Genitori più severi e insegnanti che, a partire dalla scuola primaria, sappiano educare i propri alunni nel rispetto di tutti. E poi la necessità di dialogo. Dialogo tra i genitori e i figli. Tra gli alunni e gli insegnati. Perché dietro i comportamenti dei ragazzi ci sono sempre adulti che hanno affidato ad altri, soprattutto oggi nell’era digitale, il loro ruolo di educatori.
Questi gli elementi principali sui quali occorre riflettere per cominciare a fronteggiare adeguatamente il fenomeno del bullismo. Né da una parte, dunque, i genitori devono minimizzare gli episodi di violenza né, dall’altra, gli insegnati devono ignorare i segni di tale atteggiamento violento.
Un fenomeno in costante crescita, quello del bullismo, che conta numerose vittime in tutta Italia, ma anche “sommerso” perché difficile da quantificare e spesso sottovalutato.

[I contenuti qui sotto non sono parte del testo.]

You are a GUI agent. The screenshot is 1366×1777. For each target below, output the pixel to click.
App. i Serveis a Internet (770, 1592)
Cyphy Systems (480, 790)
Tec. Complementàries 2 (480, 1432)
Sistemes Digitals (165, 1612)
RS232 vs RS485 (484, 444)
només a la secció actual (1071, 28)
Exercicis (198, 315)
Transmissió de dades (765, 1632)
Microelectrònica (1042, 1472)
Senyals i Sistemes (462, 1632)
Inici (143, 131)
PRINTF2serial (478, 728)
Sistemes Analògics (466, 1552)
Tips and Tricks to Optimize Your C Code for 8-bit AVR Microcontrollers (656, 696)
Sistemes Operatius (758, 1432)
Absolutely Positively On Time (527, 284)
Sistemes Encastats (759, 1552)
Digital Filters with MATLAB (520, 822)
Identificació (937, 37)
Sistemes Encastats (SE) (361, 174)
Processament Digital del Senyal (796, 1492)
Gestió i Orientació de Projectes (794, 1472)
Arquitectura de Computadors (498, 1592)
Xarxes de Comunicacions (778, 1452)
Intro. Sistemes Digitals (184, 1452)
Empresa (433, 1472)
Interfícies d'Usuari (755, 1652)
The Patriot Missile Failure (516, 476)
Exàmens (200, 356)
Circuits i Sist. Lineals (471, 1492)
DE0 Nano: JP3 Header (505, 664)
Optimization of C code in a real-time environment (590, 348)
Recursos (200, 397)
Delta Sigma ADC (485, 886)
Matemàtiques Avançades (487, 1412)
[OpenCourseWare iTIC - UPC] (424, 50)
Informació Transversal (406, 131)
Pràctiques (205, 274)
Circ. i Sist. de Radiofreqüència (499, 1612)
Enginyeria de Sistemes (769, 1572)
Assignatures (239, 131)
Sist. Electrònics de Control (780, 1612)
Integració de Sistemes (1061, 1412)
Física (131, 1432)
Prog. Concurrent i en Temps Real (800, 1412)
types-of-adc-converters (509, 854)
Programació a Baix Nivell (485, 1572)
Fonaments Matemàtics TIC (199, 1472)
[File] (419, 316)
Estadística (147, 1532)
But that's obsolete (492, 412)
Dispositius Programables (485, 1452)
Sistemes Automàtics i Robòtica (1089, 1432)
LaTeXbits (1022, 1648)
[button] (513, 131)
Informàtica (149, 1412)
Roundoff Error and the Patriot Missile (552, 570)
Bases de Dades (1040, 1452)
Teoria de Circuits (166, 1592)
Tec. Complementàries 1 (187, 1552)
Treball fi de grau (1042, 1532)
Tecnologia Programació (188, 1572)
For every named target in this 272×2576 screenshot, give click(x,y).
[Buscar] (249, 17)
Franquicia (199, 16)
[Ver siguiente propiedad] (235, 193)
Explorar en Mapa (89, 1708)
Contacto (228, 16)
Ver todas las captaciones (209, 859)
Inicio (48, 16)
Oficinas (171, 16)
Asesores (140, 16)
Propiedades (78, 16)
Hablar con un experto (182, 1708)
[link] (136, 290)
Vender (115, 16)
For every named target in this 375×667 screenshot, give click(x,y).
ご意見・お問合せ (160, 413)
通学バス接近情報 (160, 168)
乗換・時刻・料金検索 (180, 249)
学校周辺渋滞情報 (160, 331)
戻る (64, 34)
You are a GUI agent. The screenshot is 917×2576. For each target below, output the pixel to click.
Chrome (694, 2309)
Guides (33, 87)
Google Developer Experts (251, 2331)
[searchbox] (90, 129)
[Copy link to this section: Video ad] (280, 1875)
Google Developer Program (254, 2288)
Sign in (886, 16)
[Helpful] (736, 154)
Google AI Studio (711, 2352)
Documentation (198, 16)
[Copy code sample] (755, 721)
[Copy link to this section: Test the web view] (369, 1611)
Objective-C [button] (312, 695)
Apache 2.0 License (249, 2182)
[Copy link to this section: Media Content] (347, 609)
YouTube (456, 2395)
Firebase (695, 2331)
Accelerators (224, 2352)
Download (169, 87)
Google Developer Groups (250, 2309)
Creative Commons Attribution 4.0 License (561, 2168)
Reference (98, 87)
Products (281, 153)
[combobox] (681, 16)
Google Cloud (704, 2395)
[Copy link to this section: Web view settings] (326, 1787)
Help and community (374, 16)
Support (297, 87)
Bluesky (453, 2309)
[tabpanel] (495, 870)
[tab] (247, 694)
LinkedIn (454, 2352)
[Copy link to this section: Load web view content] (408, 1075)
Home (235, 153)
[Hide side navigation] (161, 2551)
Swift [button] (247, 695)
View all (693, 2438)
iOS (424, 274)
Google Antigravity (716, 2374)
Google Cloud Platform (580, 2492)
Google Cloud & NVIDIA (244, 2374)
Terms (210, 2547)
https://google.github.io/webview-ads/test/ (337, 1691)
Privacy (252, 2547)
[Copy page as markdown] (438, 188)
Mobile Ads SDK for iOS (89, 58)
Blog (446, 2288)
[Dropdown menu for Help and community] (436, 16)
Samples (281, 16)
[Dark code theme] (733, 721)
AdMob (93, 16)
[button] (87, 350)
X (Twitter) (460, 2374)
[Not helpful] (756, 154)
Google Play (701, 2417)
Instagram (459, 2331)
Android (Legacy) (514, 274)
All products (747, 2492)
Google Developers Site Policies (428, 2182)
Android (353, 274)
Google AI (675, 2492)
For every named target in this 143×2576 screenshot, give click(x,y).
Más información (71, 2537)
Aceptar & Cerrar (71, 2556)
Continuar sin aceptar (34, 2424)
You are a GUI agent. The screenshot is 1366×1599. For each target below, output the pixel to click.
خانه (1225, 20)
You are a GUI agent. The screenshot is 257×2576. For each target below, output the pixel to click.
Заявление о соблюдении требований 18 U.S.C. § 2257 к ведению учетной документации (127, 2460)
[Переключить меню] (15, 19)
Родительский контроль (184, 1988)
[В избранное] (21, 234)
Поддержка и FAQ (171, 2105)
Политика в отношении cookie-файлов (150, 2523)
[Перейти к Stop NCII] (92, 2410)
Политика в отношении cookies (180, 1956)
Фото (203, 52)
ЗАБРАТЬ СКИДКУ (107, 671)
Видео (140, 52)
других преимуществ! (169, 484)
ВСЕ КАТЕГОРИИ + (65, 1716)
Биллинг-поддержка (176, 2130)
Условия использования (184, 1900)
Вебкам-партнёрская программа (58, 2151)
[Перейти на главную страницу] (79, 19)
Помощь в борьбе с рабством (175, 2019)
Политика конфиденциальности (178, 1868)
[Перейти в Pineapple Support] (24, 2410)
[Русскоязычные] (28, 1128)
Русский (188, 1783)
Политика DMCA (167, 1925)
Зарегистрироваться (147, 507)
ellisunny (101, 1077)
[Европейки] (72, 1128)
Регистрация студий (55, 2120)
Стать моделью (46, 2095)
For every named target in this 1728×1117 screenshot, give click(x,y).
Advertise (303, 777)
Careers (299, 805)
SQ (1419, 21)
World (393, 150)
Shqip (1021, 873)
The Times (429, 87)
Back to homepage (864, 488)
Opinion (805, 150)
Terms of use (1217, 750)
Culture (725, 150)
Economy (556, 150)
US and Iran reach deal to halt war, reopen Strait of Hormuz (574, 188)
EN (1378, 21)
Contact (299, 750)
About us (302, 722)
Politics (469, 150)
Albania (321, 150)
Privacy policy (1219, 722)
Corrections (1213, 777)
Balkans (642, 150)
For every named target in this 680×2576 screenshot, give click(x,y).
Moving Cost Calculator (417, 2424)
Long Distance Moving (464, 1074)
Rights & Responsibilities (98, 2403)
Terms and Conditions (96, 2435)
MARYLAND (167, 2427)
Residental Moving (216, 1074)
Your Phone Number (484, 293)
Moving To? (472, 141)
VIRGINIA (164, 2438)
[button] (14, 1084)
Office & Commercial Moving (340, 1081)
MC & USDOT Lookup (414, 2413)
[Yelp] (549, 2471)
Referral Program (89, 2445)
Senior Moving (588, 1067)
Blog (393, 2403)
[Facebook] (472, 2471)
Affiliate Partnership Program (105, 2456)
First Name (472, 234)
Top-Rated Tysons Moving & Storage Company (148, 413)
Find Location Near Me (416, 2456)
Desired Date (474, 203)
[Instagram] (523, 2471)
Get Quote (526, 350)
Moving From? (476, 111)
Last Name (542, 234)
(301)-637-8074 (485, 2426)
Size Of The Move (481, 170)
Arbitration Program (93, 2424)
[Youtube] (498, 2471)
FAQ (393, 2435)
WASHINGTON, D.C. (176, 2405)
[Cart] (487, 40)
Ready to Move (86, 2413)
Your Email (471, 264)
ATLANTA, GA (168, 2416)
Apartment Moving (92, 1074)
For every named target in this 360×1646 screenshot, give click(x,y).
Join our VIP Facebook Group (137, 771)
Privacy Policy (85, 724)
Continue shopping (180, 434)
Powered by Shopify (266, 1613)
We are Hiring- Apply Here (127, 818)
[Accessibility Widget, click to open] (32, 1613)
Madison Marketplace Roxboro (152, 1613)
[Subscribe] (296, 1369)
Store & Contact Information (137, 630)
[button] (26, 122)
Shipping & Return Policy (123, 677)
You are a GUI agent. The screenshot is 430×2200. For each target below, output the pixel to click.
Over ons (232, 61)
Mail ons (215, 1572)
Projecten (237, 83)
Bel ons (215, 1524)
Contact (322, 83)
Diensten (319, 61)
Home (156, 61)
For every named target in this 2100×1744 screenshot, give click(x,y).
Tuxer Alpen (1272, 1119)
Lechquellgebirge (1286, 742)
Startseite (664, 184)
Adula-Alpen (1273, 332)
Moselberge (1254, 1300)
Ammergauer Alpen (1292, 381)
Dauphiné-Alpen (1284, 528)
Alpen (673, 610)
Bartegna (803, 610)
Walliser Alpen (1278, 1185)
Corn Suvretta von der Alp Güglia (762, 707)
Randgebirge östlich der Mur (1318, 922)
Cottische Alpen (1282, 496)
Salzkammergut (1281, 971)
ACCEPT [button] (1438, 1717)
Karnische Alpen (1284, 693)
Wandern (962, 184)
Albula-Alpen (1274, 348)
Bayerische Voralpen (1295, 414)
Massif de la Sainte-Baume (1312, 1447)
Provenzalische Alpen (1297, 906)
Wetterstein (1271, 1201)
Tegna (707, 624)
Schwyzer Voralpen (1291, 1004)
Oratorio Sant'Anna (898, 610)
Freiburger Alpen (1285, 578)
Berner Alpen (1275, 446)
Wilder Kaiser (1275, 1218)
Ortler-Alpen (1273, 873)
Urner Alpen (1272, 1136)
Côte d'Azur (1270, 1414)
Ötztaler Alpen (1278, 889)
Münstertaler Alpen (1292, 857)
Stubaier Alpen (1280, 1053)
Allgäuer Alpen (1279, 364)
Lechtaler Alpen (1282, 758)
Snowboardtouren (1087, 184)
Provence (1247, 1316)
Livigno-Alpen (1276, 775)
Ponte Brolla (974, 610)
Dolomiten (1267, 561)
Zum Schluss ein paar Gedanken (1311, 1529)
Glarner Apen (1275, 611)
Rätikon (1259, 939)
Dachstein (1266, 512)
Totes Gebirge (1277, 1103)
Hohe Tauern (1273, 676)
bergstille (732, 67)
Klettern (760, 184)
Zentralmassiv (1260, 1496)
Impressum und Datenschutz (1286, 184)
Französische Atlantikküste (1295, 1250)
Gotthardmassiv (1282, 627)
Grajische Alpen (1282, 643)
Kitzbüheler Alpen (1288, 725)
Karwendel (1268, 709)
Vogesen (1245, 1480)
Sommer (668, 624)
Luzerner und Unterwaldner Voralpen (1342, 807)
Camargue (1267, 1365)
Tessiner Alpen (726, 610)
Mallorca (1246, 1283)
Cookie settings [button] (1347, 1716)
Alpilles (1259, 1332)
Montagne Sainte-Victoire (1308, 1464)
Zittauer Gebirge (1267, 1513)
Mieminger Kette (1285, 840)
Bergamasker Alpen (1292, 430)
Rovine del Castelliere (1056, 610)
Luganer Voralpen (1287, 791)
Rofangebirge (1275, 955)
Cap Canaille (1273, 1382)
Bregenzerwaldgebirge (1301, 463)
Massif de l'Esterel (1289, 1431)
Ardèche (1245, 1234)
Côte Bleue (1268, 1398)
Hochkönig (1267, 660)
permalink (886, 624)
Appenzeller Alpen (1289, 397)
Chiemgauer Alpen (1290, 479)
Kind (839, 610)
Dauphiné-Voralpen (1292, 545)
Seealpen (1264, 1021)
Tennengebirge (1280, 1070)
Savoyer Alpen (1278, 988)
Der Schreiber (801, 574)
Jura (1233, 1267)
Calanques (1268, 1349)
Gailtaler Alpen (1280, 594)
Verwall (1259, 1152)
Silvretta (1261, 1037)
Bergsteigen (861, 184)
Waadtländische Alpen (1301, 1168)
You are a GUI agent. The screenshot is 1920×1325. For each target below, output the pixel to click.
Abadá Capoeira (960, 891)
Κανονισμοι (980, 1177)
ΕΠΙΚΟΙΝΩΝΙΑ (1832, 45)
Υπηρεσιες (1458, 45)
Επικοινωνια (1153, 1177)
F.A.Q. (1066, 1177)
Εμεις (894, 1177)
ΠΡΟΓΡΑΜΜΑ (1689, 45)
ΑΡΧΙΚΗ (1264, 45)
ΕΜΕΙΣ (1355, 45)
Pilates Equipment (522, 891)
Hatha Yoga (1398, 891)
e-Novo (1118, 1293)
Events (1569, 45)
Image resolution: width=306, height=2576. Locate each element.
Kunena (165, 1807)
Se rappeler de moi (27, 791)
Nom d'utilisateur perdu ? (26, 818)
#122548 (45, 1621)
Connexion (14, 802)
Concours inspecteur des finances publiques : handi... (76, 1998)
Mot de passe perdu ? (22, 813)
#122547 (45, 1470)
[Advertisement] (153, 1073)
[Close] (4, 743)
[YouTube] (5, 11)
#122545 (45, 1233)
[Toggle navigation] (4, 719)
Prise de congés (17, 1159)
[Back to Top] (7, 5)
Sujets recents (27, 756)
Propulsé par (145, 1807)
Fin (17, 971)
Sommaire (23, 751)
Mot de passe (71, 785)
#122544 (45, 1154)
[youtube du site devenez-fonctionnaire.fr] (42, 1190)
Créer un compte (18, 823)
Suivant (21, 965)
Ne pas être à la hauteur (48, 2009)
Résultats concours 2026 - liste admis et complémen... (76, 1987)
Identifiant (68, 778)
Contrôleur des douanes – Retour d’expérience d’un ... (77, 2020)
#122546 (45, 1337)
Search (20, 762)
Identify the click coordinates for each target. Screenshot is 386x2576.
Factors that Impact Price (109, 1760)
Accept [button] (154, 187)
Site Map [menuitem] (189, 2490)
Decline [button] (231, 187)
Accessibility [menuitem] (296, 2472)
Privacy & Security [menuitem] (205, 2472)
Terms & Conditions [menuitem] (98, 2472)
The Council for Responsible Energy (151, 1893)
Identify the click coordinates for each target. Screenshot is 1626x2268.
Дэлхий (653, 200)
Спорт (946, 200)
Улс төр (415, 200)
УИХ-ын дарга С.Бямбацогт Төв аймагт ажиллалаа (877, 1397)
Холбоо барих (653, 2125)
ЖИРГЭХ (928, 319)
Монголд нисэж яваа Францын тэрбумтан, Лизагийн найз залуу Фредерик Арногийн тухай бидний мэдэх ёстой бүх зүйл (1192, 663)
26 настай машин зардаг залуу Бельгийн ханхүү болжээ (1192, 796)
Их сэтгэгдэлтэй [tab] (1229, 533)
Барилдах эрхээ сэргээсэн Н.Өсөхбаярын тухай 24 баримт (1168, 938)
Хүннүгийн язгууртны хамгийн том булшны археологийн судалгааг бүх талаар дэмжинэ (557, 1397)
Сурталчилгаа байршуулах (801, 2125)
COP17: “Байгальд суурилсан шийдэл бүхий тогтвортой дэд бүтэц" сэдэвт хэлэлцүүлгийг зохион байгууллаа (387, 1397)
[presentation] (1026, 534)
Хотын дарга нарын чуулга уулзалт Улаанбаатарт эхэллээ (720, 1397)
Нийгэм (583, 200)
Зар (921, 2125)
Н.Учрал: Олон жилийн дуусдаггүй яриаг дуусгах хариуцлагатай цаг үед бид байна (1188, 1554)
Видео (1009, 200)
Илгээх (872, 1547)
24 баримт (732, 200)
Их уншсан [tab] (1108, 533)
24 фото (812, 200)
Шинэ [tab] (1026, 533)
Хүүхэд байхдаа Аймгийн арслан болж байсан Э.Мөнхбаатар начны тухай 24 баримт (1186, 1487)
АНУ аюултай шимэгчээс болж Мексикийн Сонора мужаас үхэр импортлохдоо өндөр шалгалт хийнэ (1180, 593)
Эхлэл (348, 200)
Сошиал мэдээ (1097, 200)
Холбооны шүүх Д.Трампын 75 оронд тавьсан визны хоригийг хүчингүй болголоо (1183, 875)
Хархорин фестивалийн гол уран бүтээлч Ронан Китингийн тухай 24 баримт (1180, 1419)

Una vera e propria emergenza educativa che nasce molto spesso tra i banchi di scuola a partire da quelli delle elementari. E per il quale servirebbe anche un osservatorio per misurare il peso esatto del problema, come evidenziato da Pietro Ferrara, pediatra dell’università Cattolica di Roma, referente nazionale della Società italiana di pediatria (Sip) per abusi e trattamenti: “Molto spesso, infatti, mancano infatti dati e studi su questa fascia d’età ed è diffuso un atteggiamento di negazione da parte dei genitori dei bambini più aggressivi, che tendono a minimizzare e giustificare i comportamenti sbagliati dei loro figli”. Secondo l’esperto, un osservatorio già alle elementari permetterebbe di valutare “quanto è radicato il fenomeno e anche di realizzare interventi mirati, per esempio campagne di informazione, utili anche come prevenzione”.
Uno studio che è stato realizzato già in alcune scuole elementari di Roma e “che ha dimostrato che il problema esiste. E anche – spiega all’Adnkronos Salute – che è scarsamente percepito dei genitori. Parlarne però è già parte della soluzione: la parola chiave contro questo fenomeno, infatti, è “dialogo”. La letteratura scientifica dimostra che le famiglie dei bulli e quelli delle vittime sono simili. Si tratta, generalmente, di nuclei in cui c’è scarso controllo da parte degli adulti, poca presenza dei genitori, mancanza di dialogo». Per questo il primo aiuto che si può fornire è quello di dare valore alle parola e all’ascolto.
«I bambini si avvicinano sempre più presto – conclude – alle tecnologie. Hanno accesso a videogiochi, tv, pc. E la soglia di attenzione dei genitori per proteggerli da immagini violente è molto calata. Tutto questo fa sì che i bambini possano considerare quasi normale determinati atteggiamenti o sentirsi autorizzati a riprodurli».